Question 5: What are some important aspects to know about the field of contemporary creative practice that you will be instructing? How are they applied in our contemporary lives and what are the career prospects in Vietnam and beyond?
– For me the most important learning for students that are new to the study of the creative arts is for them to gain an understanding of the importance of research and how that has to be applied to be an effective artist or designer. This is an exciting time in the development of contemporary creative arts in Vietnam and with the country’s growing prosperity, there will be an increasing demand for the services of young and exciting designers like those we are training at BUV. There are many different career paths in the design field in Vietnam, but we do always encourage students to understand the value of looking at not only the domestic marketplace but the international one as it is so much more accessible nowadays.

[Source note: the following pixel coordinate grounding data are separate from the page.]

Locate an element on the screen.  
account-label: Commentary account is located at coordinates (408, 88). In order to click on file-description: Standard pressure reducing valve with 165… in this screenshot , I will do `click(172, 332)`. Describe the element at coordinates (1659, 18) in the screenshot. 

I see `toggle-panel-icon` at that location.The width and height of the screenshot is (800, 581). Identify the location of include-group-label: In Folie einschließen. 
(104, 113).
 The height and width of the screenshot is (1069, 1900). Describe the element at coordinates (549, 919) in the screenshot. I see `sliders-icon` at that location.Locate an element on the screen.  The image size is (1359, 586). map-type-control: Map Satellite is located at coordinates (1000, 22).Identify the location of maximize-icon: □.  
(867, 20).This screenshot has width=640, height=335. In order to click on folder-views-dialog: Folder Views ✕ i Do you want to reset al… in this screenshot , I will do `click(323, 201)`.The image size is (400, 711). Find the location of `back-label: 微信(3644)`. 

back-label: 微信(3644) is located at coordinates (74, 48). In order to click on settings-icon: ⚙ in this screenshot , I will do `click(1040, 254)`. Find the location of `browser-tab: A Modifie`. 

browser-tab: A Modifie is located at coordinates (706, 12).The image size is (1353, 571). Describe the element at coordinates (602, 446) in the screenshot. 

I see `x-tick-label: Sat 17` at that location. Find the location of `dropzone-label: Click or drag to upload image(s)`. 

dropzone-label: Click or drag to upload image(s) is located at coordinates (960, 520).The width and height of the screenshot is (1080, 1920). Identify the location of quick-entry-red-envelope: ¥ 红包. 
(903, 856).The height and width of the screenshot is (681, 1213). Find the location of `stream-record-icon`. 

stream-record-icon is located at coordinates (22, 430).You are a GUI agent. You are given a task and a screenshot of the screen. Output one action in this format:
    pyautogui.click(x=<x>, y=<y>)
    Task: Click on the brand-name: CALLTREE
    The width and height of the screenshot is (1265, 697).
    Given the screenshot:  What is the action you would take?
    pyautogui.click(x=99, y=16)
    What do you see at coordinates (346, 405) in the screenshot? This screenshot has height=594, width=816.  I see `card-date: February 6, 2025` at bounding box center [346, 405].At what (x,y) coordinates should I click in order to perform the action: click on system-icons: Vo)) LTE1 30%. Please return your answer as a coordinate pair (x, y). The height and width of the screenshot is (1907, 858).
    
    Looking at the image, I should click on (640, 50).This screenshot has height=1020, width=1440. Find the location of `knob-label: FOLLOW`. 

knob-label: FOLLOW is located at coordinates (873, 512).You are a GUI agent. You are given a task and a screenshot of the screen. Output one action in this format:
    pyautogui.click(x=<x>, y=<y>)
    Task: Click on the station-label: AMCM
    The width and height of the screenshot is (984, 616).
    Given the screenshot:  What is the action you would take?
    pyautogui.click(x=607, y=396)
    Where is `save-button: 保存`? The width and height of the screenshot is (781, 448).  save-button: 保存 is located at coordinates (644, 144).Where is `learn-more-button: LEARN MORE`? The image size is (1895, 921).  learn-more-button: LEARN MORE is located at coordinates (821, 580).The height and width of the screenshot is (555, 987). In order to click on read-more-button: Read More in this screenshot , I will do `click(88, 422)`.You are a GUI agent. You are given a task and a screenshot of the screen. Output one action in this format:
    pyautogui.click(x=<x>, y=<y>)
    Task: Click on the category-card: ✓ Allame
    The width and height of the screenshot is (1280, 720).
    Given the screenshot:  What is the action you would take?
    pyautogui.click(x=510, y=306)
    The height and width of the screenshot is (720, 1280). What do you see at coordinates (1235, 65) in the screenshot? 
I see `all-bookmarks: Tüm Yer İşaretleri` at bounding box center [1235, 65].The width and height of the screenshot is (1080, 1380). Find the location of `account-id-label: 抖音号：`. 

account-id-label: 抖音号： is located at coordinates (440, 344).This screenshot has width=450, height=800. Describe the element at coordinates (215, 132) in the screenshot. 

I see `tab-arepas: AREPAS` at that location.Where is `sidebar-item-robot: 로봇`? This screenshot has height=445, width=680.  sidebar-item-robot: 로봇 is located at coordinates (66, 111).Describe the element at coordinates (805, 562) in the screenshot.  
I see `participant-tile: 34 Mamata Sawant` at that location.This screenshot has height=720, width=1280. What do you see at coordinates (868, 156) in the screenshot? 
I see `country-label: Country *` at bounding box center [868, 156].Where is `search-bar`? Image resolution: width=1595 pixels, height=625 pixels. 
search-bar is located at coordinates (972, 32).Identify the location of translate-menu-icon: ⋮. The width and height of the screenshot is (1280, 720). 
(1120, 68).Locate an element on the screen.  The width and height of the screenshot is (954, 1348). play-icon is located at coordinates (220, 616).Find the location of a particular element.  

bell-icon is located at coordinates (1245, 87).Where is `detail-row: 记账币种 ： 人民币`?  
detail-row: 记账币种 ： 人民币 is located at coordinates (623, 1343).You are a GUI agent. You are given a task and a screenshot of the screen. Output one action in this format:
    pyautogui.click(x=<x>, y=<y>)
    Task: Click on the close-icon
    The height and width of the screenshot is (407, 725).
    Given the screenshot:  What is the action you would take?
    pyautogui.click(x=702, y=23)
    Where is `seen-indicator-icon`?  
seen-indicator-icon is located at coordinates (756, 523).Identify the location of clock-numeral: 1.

Question 6: Do you have any message for young and aspiring creative practitioners, especially in the field of image-making?
– My message is based purely on my personal experience, but I feel it applies universally. To be successful at image making you must always experiment. Do not be afraid to try and perhaps fail. The alternative to this is to play it safe and churn out imagery and designs that everyone else does which means you will never be testing your boundaries and will remain stuck in relatively unexciting jobs as copyist and not an innovator. You must test yourself – without doing this you cannot shine.
Question 7: What is your future plan after this award?
– Currently, I am teaching at the British University of Vietnam and that is what I will continue to do for the foreseeable future. I have had a lot of international press coverage which has led to some work and print sales but with international travel at a halt it is not likely I will be flying off anywhere to do a shoot. In the meantime, I continue to work on my follow up personal project to The Moon Revisited, Earthbound.
The Sony World Photography Award is widely regarded as one of the most prestigious awards in the global photography industry. The categories in the global competition have piqued the photographers’ interest and provide an in-depth look at contemporary works of art.
Mr. Mark Hamilton Gruchy completed a BA in Fine Art in Portsmouth and an MA in Digital Animation at The Cass at London Metropolitan University, UK and has since been working with moving image and stills photography. Photography is his preferred medium though he does continue to use moving image as an adjunct to his personal work. His work has been exhibited internationally. Mark is currently based in Hanoi, Vietnam and is a Teaching Fellow at British University Vietnam.